• Activity:
Rewrite the records below, changing every "Locate an element on the screen" to "Find an element in the screenshot" and keeping everything else the same.
*** Data excerpts
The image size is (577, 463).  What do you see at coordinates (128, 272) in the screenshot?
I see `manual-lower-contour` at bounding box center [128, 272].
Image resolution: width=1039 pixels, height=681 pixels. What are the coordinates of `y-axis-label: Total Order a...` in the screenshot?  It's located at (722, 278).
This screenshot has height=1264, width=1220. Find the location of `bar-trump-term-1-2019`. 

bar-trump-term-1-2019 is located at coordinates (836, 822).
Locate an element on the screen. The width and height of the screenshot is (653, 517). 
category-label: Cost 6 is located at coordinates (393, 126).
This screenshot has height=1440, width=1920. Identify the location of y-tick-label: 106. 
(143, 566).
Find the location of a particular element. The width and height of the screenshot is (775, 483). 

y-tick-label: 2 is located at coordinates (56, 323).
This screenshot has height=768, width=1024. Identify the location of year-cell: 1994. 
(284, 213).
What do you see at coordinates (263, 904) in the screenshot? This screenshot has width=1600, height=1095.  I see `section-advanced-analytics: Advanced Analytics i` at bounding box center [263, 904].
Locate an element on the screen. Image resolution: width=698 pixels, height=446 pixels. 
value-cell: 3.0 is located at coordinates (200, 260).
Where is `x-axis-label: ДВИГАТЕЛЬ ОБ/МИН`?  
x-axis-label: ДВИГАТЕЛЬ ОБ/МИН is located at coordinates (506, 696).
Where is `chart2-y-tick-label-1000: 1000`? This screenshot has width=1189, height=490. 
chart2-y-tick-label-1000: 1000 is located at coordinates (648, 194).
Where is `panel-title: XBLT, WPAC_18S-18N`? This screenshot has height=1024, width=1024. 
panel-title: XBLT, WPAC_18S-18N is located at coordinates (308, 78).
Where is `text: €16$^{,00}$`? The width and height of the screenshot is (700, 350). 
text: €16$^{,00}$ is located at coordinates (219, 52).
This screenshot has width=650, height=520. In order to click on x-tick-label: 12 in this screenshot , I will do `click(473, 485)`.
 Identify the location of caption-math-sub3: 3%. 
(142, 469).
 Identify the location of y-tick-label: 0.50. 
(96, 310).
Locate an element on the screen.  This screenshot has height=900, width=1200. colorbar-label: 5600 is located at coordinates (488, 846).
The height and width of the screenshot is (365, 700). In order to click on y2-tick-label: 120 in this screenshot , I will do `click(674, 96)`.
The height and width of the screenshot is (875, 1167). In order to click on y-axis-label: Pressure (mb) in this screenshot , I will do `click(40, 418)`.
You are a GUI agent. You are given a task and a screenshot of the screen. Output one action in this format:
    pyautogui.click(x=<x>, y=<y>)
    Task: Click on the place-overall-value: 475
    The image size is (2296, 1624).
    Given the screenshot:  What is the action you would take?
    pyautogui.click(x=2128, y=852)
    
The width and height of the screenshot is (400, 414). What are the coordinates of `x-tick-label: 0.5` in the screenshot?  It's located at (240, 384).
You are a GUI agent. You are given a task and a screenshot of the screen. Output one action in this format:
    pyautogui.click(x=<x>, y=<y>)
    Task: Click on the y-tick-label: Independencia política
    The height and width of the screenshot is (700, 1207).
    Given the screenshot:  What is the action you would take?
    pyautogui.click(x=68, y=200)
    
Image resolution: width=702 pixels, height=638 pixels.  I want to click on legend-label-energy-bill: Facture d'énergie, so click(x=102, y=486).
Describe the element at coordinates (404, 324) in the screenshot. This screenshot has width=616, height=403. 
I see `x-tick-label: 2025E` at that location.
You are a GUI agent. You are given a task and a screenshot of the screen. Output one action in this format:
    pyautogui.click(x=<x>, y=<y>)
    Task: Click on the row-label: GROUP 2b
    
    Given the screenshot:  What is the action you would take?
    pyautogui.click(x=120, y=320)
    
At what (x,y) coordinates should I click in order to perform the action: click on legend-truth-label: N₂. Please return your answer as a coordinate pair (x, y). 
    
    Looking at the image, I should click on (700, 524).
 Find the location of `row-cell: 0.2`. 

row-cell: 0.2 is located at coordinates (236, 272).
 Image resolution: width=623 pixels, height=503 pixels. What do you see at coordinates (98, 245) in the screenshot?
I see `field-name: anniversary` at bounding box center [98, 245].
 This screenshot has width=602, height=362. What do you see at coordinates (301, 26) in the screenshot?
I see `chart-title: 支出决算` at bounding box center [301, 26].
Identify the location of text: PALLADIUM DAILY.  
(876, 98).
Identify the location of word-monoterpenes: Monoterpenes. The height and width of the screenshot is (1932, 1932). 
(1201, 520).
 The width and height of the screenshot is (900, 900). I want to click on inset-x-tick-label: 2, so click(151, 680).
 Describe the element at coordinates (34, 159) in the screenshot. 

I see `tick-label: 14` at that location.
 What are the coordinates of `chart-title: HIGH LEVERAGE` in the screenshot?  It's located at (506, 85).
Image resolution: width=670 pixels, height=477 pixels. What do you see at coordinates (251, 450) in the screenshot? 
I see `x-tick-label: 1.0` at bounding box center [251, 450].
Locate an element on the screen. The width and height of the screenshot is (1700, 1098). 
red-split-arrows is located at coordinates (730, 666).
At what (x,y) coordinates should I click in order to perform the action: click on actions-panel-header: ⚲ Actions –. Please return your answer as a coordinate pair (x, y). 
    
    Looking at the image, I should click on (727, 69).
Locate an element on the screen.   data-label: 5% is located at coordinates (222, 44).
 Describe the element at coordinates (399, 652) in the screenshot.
******
• Output:
The image size is (577, 463).  What do you see at coordinates (128, 272) in the screenshot?
I see `manual-lower-contour` at bounding box center [128, 272].
Image resolution: width=1039 pixels, height=681 pixels. What are the coordinates of `y-axis-label: Total Order a...` in the screenshot?  It's located at (722, 278).
This screenshot has height=1264, width=1220. Find the location of `bar-trump-term-1-2019`. 

bar-trump-term-1-2019 is located at coordinates (836, 822).
Find an element in the screenshot. The width and height of the screenshot is (653, 517). 
category-label: Cost 6 is located at coordinates (393, 126).
This screenshot has height=1440, width=1920. Identify the location of y-tick-label: 106. 
(143, 566).
Find the location of a particular element. The width and height of the screenshot is (775, 483). 

y-tick-label: 2 is located at coordinates (56, 323).
This screenshot has height=768, width=1024. Identify the location of year-cell: 1994. 
(284, 213).
What do you see at coordinates (263, 904) in the screenshot? This screenshot has width=1600, height=1095.  I see `section-advanced-analytics: Advanced Analytics i` at bounding box center [263, 904].
Find an element in the screenshot. Image resolution: width=698 pixels, height=446 pixels. 
value-cell: 3.0 is located at coordinates (200, 260).
Where is `x-axis-label: ДВИГАТЕЛЬ ОБ/МИН`?  
x-axis-label: ДВИГАТЕЛЬ ОБ/МИН is located at coordinates (506, 696).
Where is `chart2-y-tick-label-1000: 1000`? This screenshot has width=1189, height=490. 
chart2-y-tick-label-1000: 1000 is located at coordinates (648, 194).
Where is `panel-title: XBLT, WPAC_18S-18N`? This screenshot has height=1024, width=1024. 
panel-title: XBLT, WPAC_18S-18N is located at coordinates (308, 78).
Where is `text: €16$^{,00}$`? The width and height of the screenshot is (700, 350). 
text: €16$^{,00}$ is located at coordinates (219, 52).
This screenshot has width=650, height=520. In order to click on x-tick-label: 12 in this screenshot , I will do `click(473, 485)`.
 Identify the location of caption-math-sub3: 3%. 
(142, 469).
 Identify the location of y-tick-label: 0.50. 
(96, 310).
Find an element in the screenshot.  This screenshot has height=900, width=1200. colorbar-label: 5600 is located at coordinates (488, 846).
The height and width of the screenshot is (365, 700). In order to click on y2-tick-label: 120 in this screenshot , I will do `click(674, 96)`.
The height and width of the screenshot is (875, 1167). In order to click on y-axis-label: Pressure (mb) in this screenshot , I will do `click(40, 418)`.
You are a GUI agent. You are given a task and a screenshot of the screen. Output one action in this format:
    pyautogui.click(x=<x>, y=<y>)
    Task: Click on the place-overall-value: 475
    The image size is (2296, 1624).
    Given the screenshot:  What is the action you would take?
    pyautogui.click(x=2128, y=852)
    
The width and height of the screenshot is (400, 414). What are the coordinates of `x-tick-label: 0.5` in the screenshot?  It's located at (240, 384).
You are a GUI agent. You are given a task and a screenshot of the screen. Output one action in this format:
    pyautogui.click(x=<x>, y=<y>)
    Task: Click on the y-tick-label: Independencia política
    The height and width of the screenshot is (700, 1207).
    Given the screenshot:  What is the action you would take?
    pyautogui.click(x=68, y=200)
    
Image resolution: width=702 pixels, height=638 pixels.  I want to click on legend-label-energy-bill: Facture d'énergie, so click(x=102, y=486).
Describe the element at coordinates (404, 324) in the screenshot. This screenshot has width=616, height=403. 
I see `x-tick-label: 2025E` at that location.
You are a GUI agent. You are given a task and a screenshot of the screen. Output one action in this format:
    pyautogui.click(x=<x>, y=<y>)
    Task: Click on the row-label: GROUP 2b
    
    Given the screenshot:  What is the action you would take?
    pyautogui.click(x=120, y=320)
    
At what (x,y) coordinates should I click in order to perform the action: click on legend-truth-label: N₂. Please return your answer as a coordinate pair (x, y). 
    
    Looking at the image, I should click on (700, 524).
 Find the location of `row-cell: 0.2`. 

row-cell: 0.2 is located at coordinates (236, 272).
 Image resolution: width=623 pixels, height=503 pixels. What do you see at coordinates (98, 245) in the screenshot?
I see `field-name: anniversary` at bounding box center [98, 245].
 This screenshot has width=602, height=362. What do you see at coordinates (301, 26) in the screenshot?
I see `chart-title: 支出决算` at bounding box center [301, 26].
Identify the location of text: PALLADIUM DAILY.  
(876, 98).
Identify the location of word-monoterpenes: Monoterpenes. The height and width of the screenshot is (1932, 1932). 
(1201, 520).
 The width and height of the screenshot is (900, 900). I want to click on inset-x-tick-label: 2, so click(151, 680).
 Describe the element at coordinates (34, 159) in the screenshot. 

I see `tick-label: 14` at that location.
 What are the coordinates of `chart-title: HIGH LEVERAGE` in the screenshot?  It's located at (506, 85).
Image resolution: width=670 pixels, height=477 pixels. What do you see at coordinates (251, 450) in the screenshot? 
I see `x-tick-label: 1.0` at bounding box center [251, 450].
Find an element in the screenshot. The width and height of the screenshot is (1700, 1098). 
red-split-arrows is located at coordinates (730, 666).
At what (x,y) coordinates should I click in order to perform the action: click on actions-panel-header: ⚲ Actions –. Please return your answer as a coordinate pair (x, y). 
    
    Looking at the image, I should click on (727, 69).
Find an element in the screenshot.   data-label: 5% is located at coordinates (222, 44).
 Describe the element at coordinates (399, 652) in the screenshot.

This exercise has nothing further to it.